[EXTRACTED MATERIAL]
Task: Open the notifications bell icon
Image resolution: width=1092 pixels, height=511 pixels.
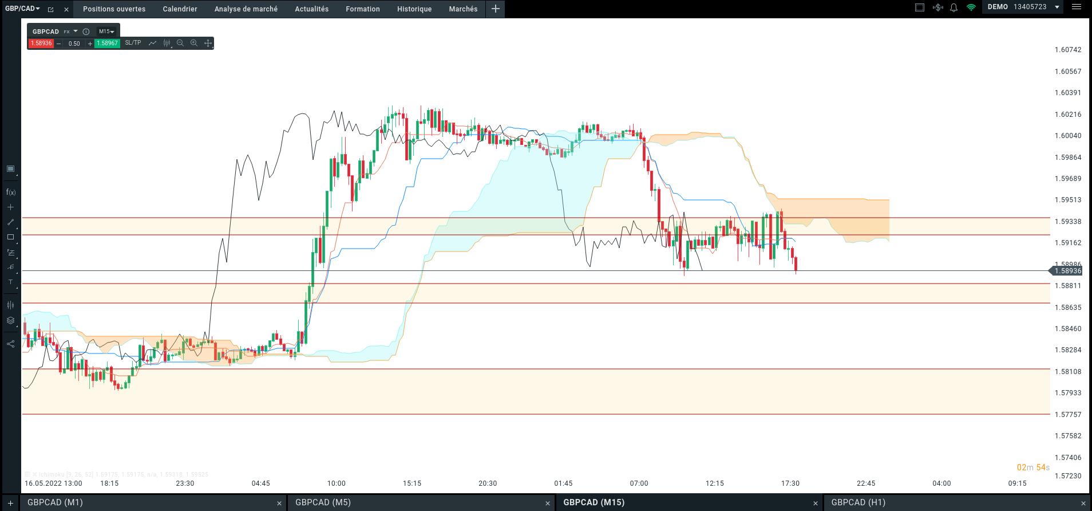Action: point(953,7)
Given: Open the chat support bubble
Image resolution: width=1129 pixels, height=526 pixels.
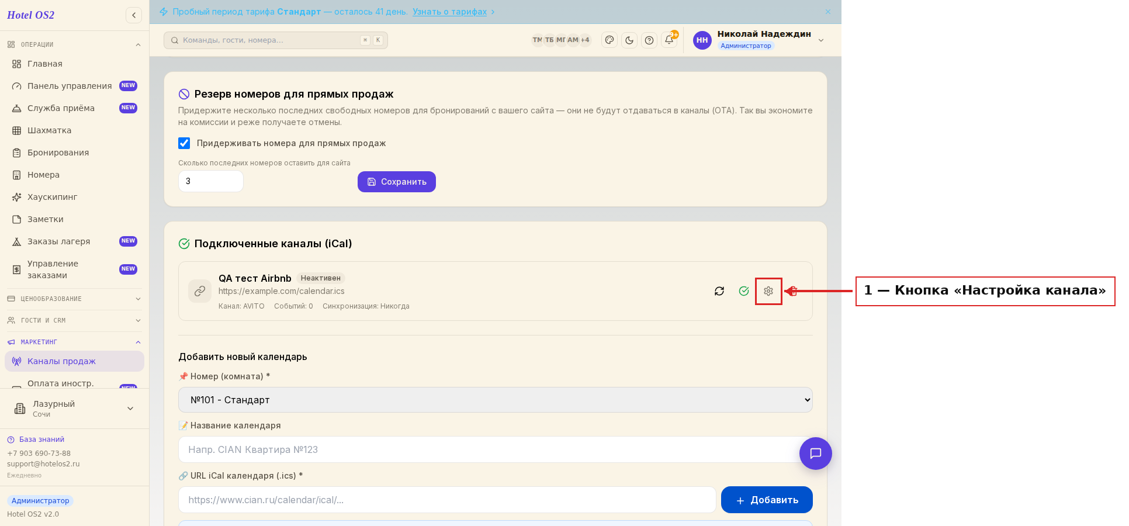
[/EXTRACTED MATERIAL]
PROBLEM STATEMENT
Go through the material above, and wherever a line contains the string "Open", return it.

ANSWER TO THE PROBLEM
Task: Open the notifications bell icon
Given: Open the chat support bubble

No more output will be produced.